En effet, la déforestation et la réduction drastique de la biodiversité sont les facteurs clés de leur survenance. La globalisation de l’économie accélère leur transmission d’un pays ou d’un continent à l’autre. Or, ces facteurs ne sont pas uniquement sanitaires. Ils sont aussi d’ordre politique, social et économique. Ainsi, des gouvernements en Amérique du Sud et ailleurs dans le monde encouragent la déforestation pour promouvoir l’agriculture intensive (avec épandage massif de pesticides) de soja transgénique de manière à nourrir des animaux qui, après être passés par d’horribles abattoirs, sont censés terminer dans nos assiettes.

De quoi s’agit-il exactement? De puissants intérêts financiers qui vont à l’encontre de notre bien-être et de notre santé. D’une économie malsaine et prédatrice qui doit être fondamentalement repensée, au risque de nous emporter dans sa folle course. D’une économie qui, fièrement et méticuleusement, comptabilise sa production chaque année, par le biais du PIB, mais qui se refuse à considérer ce qu’en même temps elle détruit à grande échelle. D’une économie qui s’enorgueillit de pouvoir placer des satellites dans l’espace à la recherche d’eau ou d’embryons de vie sur d’autres planètes et qui, sur la planète Terre, est incapable de préserver et de promouvoir le vivant comme elle se devrait.

Un «retour à l’anormal»?

Une croissance économique basée sur la destruction du vivant est un dangereux contresens. Un «retour à l’anormal» serait le meilleur moyen de préparer les catastrophes à venir. Au contraire, la stratégie à adopter consiste tout d’abord à venir en aide financièrement à tous ceux que le Covid-19 a placés en situation de détresse, en particulier de nombreux travailleurs indépendants. La mise en place d’une microtaxe sur l’ensemble des transactions électroniques permettrait d’atteindre cet objectif, sans accroître l’endettement public et en mettant à contribution un secteur financier en roue libre.

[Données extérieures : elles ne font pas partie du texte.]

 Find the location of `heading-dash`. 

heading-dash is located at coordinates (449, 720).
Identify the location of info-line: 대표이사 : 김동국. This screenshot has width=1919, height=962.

Au-delà de cette urgence, tirer les enseignements de cette pandémie s’impose, tant pour les générations actuelles, que pour celles à venir, lesquelles ont toutes le droit de vivre dignement dans un environnement protégé. Ce dont il s’agit est ni plus ni moins que de mettre à plat le mode de fonctionnement économique actuel, pour identifier les caractéristiques mortifères et les traiter, comme un médecin le fait, face à un cancer. C’est ambitieux, mais quels seraient les autres choix? Fermer pudiquement les yeux? Laisser aux générations à venir un climat déréglé, un environnement dégradé et propice aux pandémies à répétition ainsi qu’une société déshumanisée et fondée sur un contrôle extrême de la population, au-delà même des fictions décrites dans les romans Paris au XXe siècle de Jules Verne et 1984 de George Orwell? Ce serait irresponsable.

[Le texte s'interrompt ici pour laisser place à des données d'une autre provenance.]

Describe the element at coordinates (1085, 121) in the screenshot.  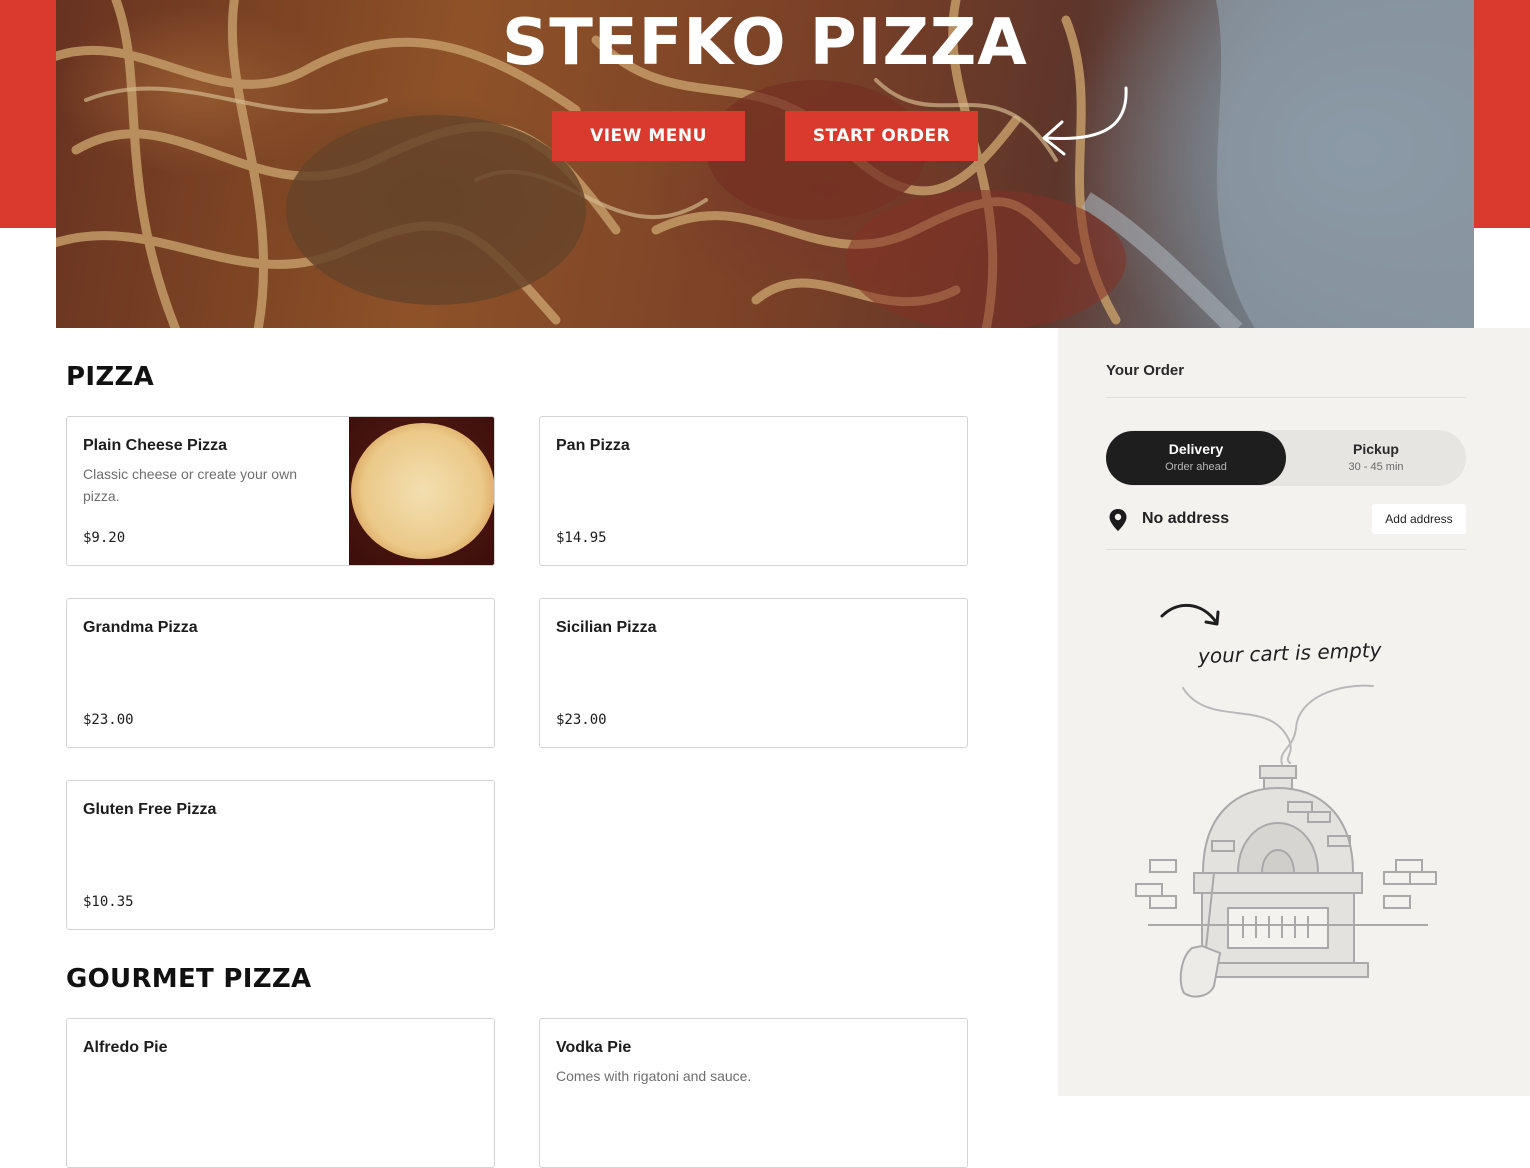
I see `curved-arrow-icon` at that location.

Paradoxalement, il a fallu que la production soit presque à l’arrêt pour que les niveaux de pollution diminuent, que l’on respire mieux et que la nature commence à reprendre ses droits. En temps «normal», environ 9 millions de personnes de par le monde meurent prématurément de maladies pulmonaires liées à la pollution de l’air. C’est dire si l’économie dysfonctionne et si un retour à la «normalité» serait dangereux. Mettre en place une économie qui respecte le vivant est précisément l’objectif à atteindre.